Background To determine the role of diabetes mellitus (DM) in the coronavirus disease 2019 (COVID-19), we explored the clinical characteristics of patients with DM and compared risk factors such as age, glycemic control, and medications to those without DM. Methods This was a retrospective cohort study of 117 confirmed patients with COVID-19 which conducted at a tertiary hospital in Daegu, South Korea. The primary outcome was defined as the severe and critical outcome (SCO), of which the composite outcomes of acute respiratory distress syndrome, septic shock, intensive care unit care, and 28-day mortality. We analyzed what clinical features and glycemic control-related factors affect the prognosis of COVID-19 in the DM group. Results After exclusion, 110 participants were finally included. DM patients ( n =29) was older, and showed higher blood pressure compared to non-DM patients. DM group showed higher levels of inflammation-related biomarkers and severity score, and highly progressed to SCO. After adjustment with other risk factors, DM increased the risk of SCO (odds ratio [OR], 10.771; P <0.001). Among the DM patients, SCO was more prevalent in elderly patients of ≥70 years old and age was an independent risk factor for SCO in patients with DM (OR, 1.175; P =0.014), while glycemic control was not.
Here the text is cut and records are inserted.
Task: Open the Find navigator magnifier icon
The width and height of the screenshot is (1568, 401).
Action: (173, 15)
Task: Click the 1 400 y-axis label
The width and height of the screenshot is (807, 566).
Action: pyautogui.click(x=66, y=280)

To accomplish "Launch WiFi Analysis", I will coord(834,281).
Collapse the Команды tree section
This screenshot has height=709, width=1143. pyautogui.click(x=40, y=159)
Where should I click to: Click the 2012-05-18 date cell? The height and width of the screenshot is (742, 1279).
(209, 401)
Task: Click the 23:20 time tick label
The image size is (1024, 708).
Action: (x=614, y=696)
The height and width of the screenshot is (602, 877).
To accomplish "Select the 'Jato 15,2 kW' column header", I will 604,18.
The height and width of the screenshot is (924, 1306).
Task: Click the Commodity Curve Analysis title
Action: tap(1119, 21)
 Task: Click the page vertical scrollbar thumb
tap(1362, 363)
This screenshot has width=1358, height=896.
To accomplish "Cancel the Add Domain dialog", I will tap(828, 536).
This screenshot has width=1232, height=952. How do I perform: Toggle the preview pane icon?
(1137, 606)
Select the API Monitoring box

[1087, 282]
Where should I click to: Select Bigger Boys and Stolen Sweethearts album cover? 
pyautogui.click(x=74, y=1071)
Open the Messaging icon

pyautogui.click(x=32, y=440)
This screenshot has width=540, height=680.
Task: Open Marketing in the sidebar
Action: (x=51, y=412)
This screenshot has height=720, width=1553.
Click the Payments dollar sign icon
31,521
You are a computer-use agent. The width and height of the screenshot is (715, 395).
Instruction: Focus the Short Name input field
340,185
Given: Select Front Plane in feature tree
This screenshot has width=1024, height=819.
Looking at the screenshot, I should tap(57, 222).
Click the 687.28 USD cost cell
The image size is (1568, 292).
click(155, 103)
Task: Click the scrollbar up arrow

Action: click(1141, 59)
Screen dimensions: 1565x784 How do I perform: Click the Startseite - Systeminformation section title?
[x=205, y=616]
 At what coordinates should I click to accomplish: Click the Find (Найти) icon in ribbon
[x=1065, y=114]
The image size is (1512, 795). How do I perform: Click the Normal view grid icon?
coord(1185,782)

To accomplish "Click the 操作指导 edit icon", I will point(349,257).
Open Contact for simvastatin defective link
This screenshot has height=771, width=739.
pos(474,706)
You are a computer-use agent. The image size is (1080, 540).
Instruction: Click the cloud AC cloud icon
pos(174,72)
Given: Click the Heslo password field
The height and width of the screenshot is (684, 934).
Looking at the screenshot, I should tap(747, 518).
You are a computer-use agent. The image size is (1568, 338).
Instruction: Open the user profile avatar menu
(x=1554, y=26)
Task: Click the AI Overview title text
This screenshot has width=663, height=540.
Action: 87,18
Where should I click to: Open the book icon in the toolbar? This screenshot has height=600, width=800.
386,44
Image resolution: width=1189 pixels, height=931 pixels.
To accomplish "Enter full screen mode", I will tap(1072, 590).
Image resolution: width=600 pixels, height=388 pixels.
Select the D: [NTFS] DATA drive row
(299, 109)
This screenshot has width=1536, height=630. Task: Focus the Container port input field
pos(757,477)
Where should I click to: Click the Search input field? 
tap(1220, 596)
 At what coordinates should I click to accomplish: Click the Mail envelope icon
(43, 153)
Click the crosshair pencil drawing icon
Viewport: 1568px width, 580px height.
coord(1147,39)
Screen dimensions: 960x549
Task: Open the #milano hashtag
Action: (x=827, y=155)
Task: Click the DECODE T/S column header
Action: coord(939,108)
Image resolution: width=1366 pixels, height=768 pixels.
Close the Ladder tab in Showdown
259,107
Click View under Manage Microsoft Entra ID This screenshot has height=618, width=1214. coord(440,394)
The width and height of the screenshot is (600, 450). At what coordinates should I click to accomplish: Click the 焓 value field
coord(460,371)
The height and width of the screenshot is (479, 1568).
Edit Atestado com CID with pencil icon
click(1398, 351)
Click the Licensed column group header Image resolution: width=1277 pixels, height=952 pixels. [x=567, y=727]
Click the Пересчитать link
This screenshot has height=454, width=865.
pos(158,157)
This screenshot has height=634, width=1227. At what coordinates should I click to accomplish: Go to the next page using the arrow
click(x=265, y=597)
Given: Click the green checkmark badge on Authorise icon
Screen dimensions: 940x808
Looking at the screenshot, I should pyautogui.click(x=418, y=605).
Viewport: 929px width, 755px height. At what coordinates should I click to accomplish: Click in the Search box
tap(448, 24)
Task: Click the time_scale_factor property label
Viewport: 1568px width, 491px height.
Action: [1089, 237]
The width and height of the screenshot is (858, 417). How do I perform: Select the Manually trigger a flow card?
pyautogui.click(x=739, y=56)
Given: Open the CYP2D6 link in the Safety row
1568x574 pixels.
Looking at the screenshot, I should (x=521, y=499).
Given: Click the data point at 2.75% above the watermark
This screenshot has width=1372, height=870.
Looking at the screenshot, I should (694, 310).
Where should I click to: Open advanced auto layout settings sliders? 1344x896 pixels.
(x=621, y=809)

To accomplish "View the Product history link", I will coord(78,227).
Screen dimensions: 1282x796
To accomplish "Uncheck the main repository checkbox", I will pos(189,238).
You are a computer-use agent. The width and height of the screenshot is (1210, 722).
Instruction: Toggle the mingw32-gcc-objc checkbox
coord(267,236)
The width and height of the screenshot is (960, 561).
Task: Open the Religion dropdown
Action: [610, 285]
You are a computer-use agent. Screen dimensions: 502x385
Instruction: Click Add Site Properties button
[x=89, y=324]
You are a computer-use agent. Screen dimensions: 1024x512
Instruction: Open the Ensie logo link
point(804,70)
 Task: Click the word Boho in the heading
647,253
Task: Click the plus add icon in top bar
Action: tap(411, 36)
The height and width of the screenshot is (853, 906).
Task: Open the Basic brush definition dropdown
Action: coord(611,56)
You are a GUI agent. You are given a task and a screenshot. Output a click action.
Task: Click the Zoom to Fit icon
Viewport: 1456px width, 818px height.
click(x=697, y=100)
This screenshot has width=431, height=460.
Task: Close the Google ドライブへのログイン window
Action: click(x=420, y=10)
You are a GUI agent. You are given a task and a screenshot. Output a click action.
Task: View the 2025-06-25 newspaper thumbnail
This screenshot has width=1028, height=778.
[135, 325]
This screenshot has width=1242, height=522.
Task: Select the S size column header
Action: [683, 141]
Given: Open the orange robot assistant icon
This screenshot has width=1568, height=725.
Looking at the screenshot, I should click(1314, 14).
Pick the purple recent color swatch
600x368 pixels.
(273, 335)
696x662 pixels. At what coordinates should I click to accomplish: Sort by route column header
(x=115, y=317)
The use of medication did not affect the SCO, but the renin-angiotensin system inhibitors showed protective effects against acute cardiac injury (OR, 0.048; P =0.045). Conclusion The COVID-19 patients with DM had higher severity and resulted in SCO. Intensive and aggressive monitoring of COVID-19 clinical outcomes in DM group, especially in elderly patients is warranted.